CS698 Machine Learning Final Project (Spring 2011)

Administrative

Due date: May 3, 2011

Evaluation time & date: 2pm-4pm May 9 (Monday), 2011. I may select students to discuss his/her results if I have any questions about the submitted work.

Projects

You have two options for the final project. Please choose one of them.

Option 1: Data analysis + short report

Given 1000 features (X₁~ X₁₀₀₀), Y is generated using a subset of them.

Each student has one common training dataset with 400 sample * 1000 feature (X₁~ X₁₀₀₀) and label information y, and is assigned a testing dataset with 100 sample * 1000 feature (X₁~ X₁₀₀₀), without label information.

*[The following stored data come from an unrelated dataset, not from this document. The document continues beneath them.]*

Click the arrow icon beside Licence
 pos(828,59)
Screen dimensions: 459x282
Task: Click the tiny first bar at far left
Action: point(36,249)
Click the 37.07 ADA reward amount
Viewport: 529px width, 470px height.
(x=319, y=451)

Some tools for your reference:
1.      Weka Data Mining Software in Java, implement a lot of software,
including svm, pca, boosting etc.
http://www.cs.waikato.ac.nz/~ml/weka/

2.SVM (available in various languages)
http://www.support-vector-machines.org/SVM_soft.html
http://www.kernel-machines.org/software
SVM in R: http://cran.r-project.org/src/contrib/Descriptions/e1071.html
Regularized SVM in R (SCAD & L1 SVM):
http://cran.r-project.org/web/packages/penalizedSVM/index.html

3.Logistic Regression

Logistic regression: glm(…,family="binomial",…) function in R

Regularized Logistic Regression written in R
http://cran.r-project.org/web/packages/penalized/index.html
Lasso (L1) in R and MATLAB
http://www-stat.stanford.edu/~tibs/lasso.html

4.      Dimension reduction: PCA package in R
http://rss.acs.unt.edu/Rdoc/library/pcaMethods/html/pca.html
in Matlab use function princomp and wmspca

5.      Boosting program
http://www.cs.princeton.edu/~schapire/boost.html
Boosting methods in R
http://rss.acs.unt.edu/Rdoc/library/boost/html/00Index.html

Requirement

Data analysis:

a) Select features X_is that cause y based on the training dataset

b) Build a classifier using the training dataset and make prediction over the testing dataset

c) You can use any available tools or choose to implement your own analysis algorithms

Short Report:

Describe how you conduct your analysis and your results obtained

State the features you select to be causal

Make one figure or table

Make one argument, comment or opinion

List three references

<=500 words

Evaluation:

Recall and precision of feature selection as measured by F score

Recall = #correctly selected features/#total causal features
Precision = #correctly selected features/#total selected features
F score = 2*Recall*Precision/(Recall + Precision)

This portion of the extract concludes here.